§ **Task requirements**
Copy out the records precisely, omitting pictures.

§ **Provided entries**
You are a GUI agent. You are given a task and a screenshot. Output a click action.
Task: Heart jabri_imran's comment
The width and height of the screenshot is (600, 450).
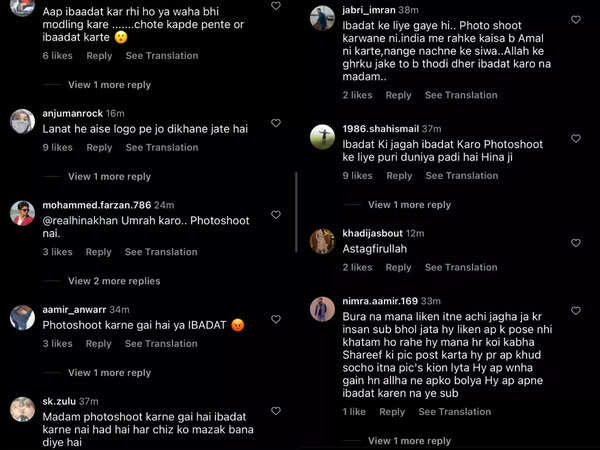(575, 19)
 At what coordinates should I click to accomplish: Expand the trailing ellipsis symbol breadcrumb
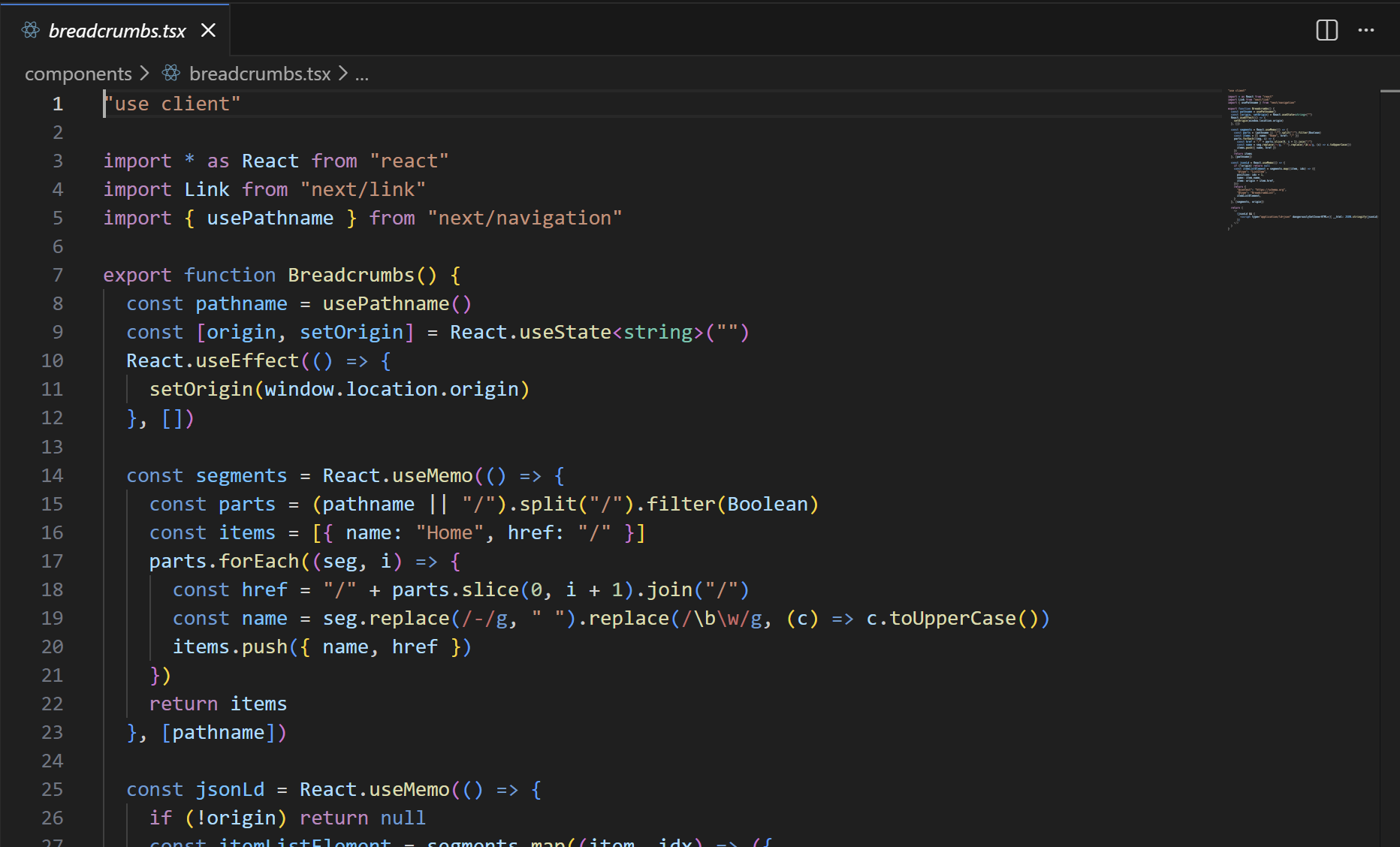(x=362, y=74)
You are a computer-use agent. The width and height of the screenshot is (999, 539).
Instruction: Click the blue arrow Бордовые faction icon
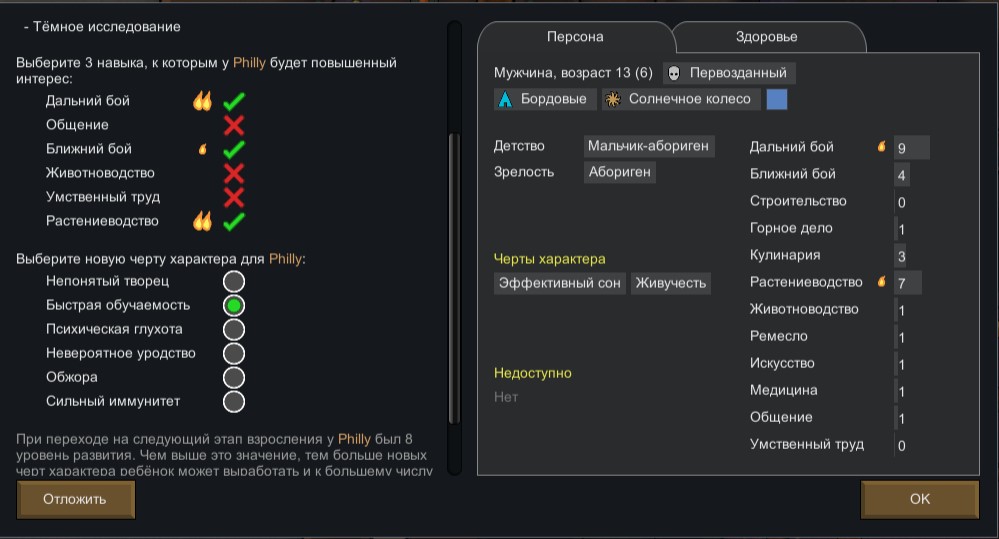pos(505,99)
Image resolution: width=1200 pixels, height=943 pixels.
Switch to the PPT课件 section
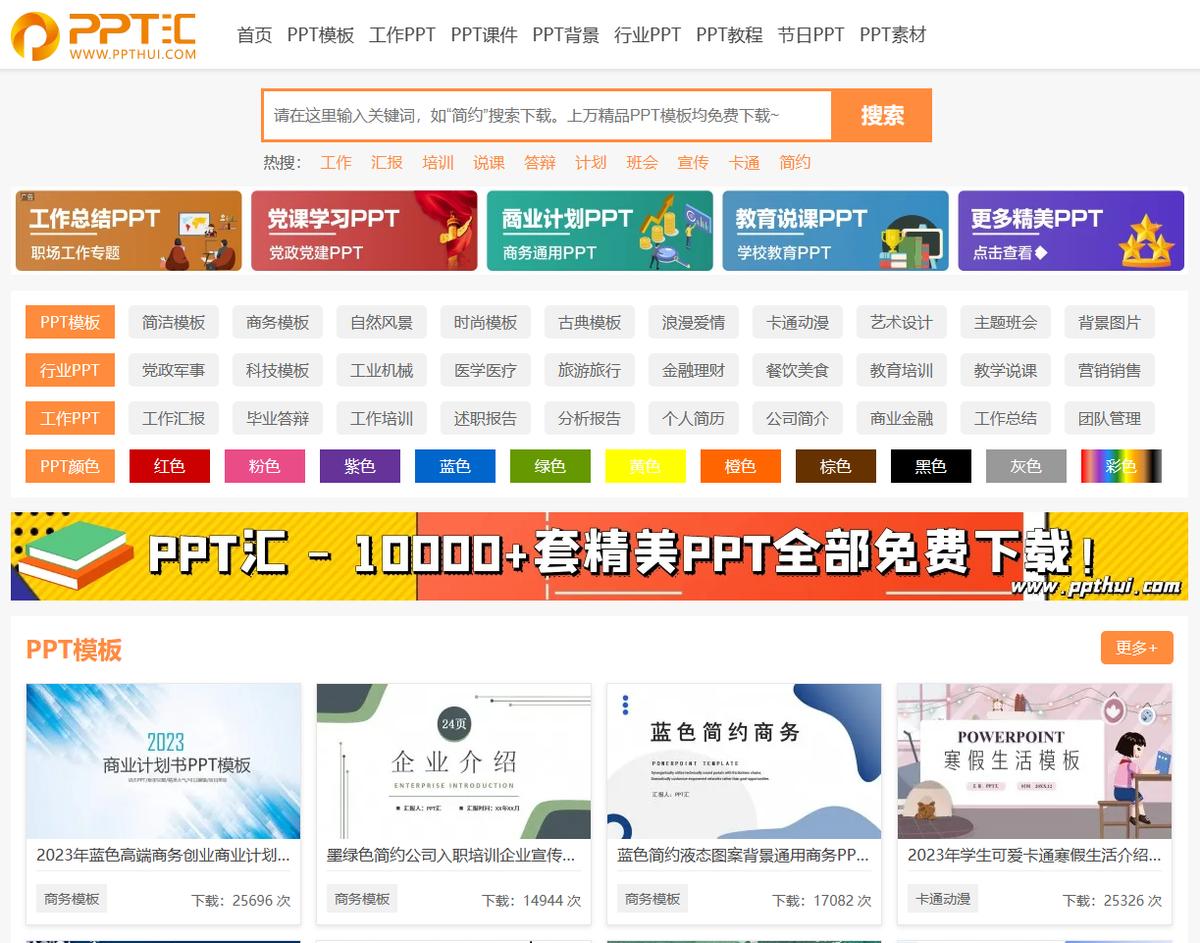tap(483, 34)
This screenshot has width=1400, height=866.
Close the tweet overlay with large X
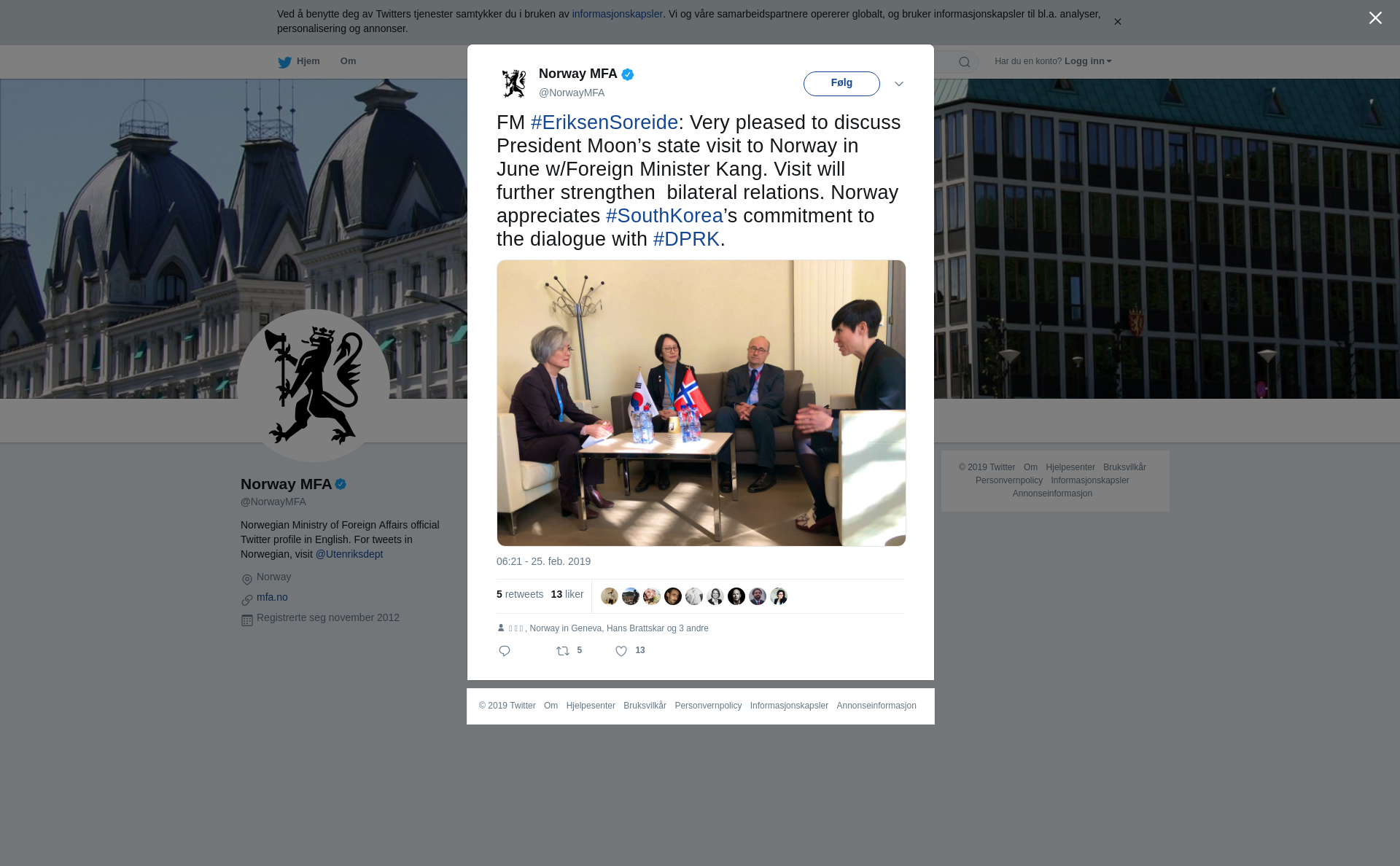[1375, 18]
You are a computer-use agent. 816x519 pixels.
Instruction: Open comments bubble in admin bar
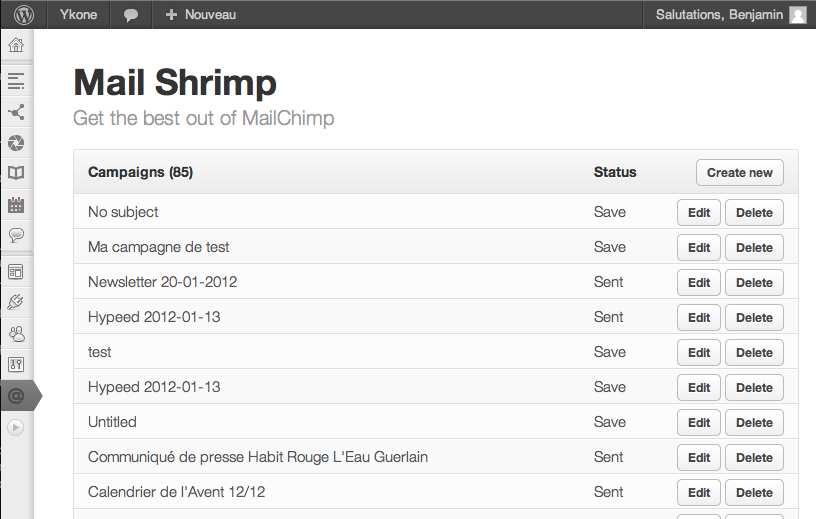pyautogui.click(x=131, y=15)
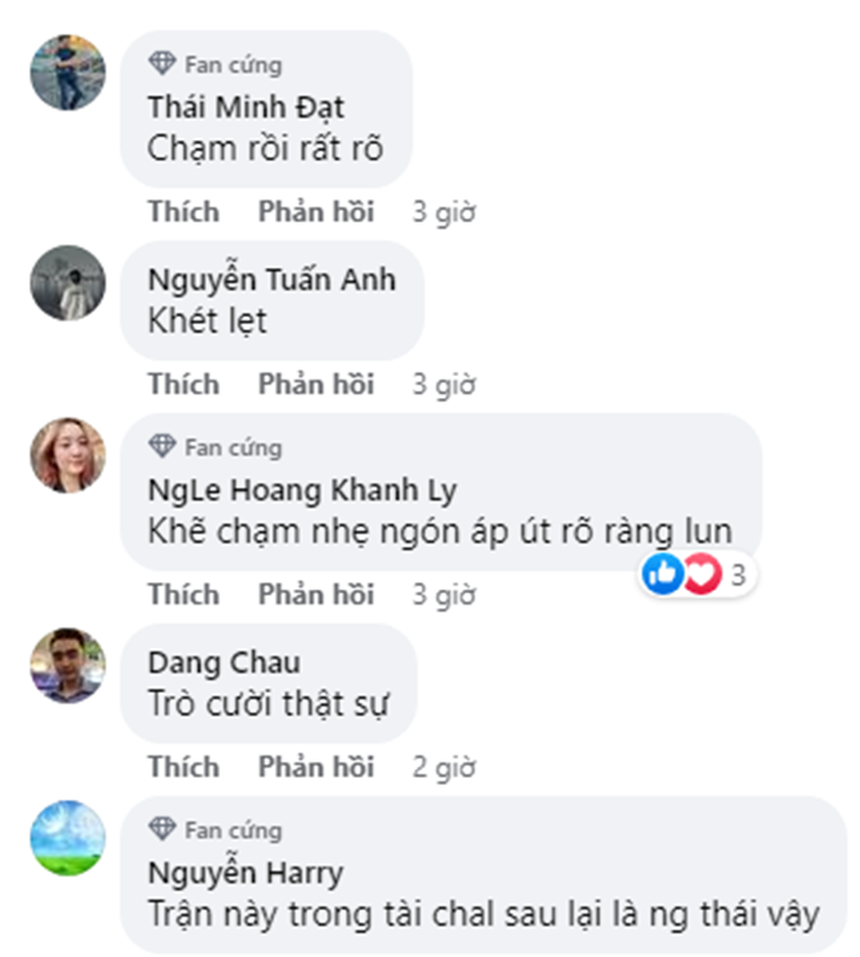Like Thái Minh Đạt's comment via Thích
The image size is (860, 957).
point(184,211)
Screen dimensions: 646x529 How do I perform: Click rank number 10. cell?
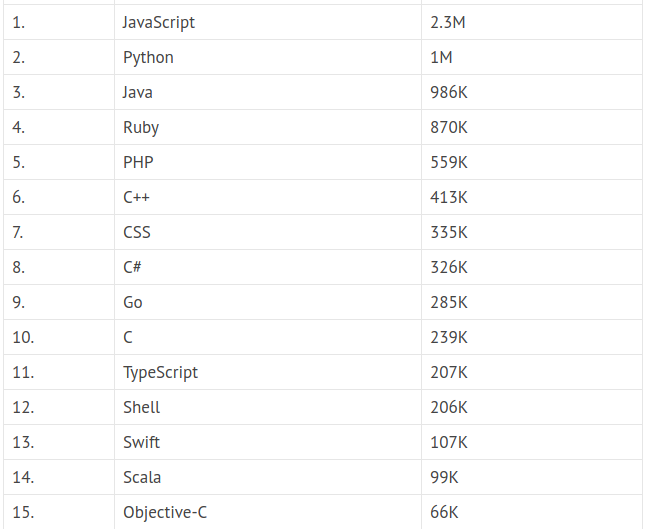tap(23, 337)
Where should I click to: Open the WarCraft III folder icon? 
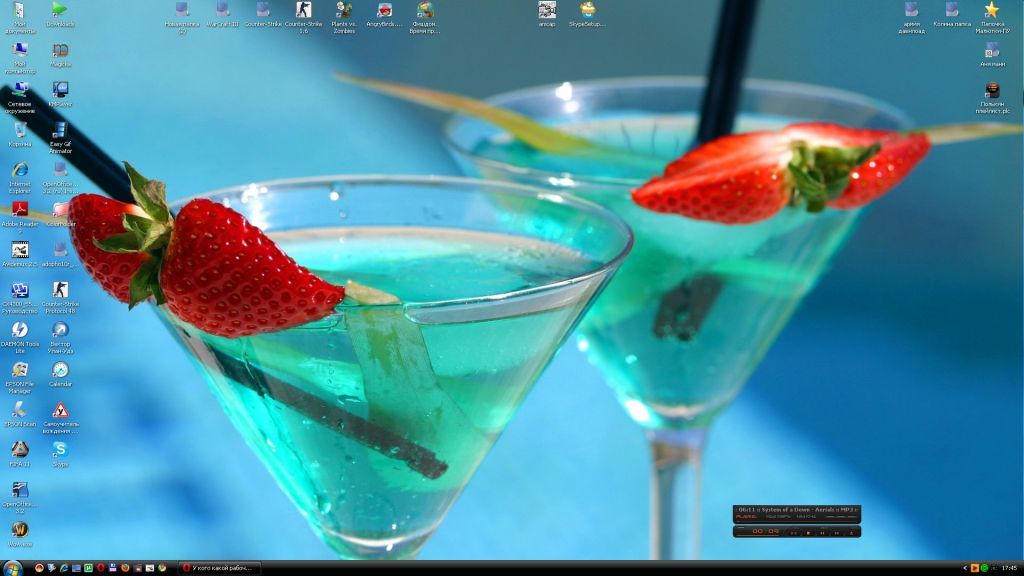point(222,10)
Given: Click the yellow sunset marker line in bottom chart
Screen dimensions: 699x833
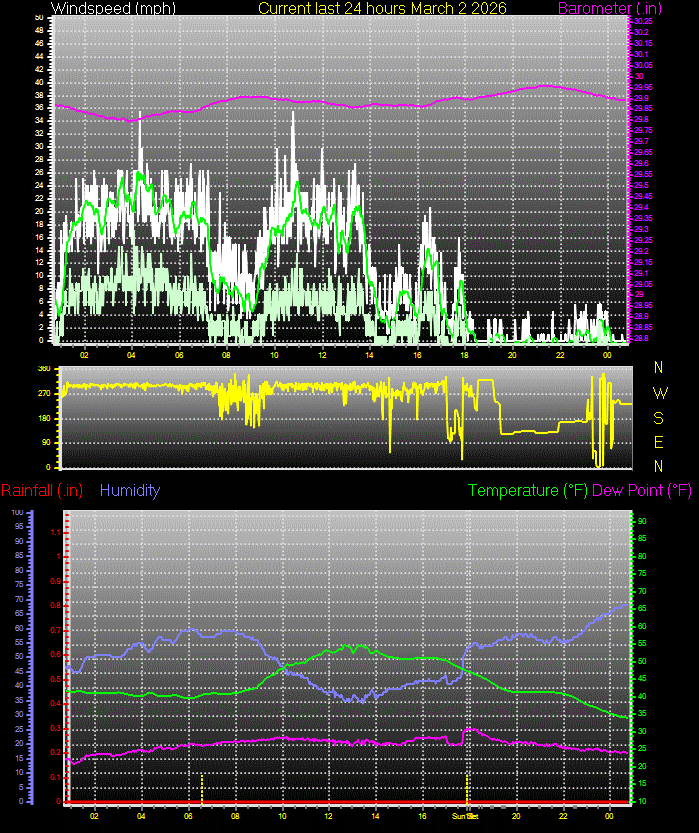Looking at the screenshot, I should [467, 787].
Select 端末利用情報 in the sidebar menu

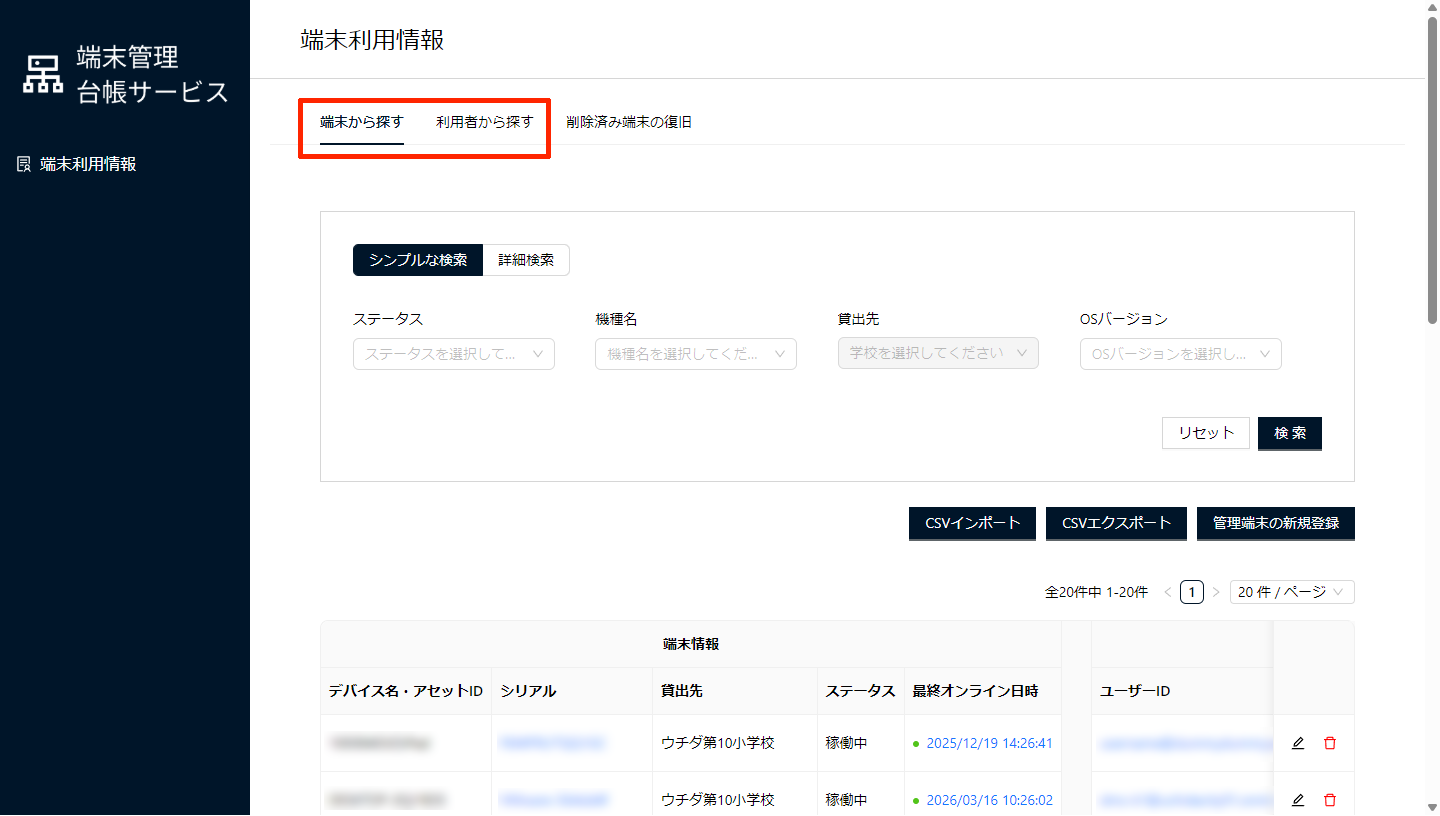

§ **Solution to this exercise**
You are a GUI agent. You are given a task and a screenshot. Output a click action.
Task: Heart jabri_imran's comment
The width and height of the screenshot is (600, 450).
(575, 19)
 At what coordinates should I click to accomplish: Expand the trailing ellipsis symbol breadcrumb
(x=362, y=74)
You are a computer-use agent. The width and height of the screenshot is (999, 539).
Instruction: Click the blue arrow Бордовые faction icon
pos(505,99)
Image resolution: width=1200 pixels, height=943 pixels.
Switch to the PPT课件 section
tap(483, 34)
This screenshot has width=1400, height=866.
Close the tweet overlay with large X
[1375, 18]
You are a computer-use agent. 816x519 pixels.
Instruction: Open comments bubble in admin bar
pyautogui.click(x=131, y=15)
Like Thái Minh Đạt's comment via Thích
The image size is (860, 957).
point(184,211)
Screen dimensions: 646x529 How do I perform: Click rank number 10. cell?
tap(23, 337)
Where should I click to: Open the WarCraft III folder icon? 
point(222,10)
Given: Click the yellow sunset marker line in bottom chart
Screen dimensions: 699x833
Looking at the screenshot, I should [467, 787].
Select 端末利用情報 in the sidebar menu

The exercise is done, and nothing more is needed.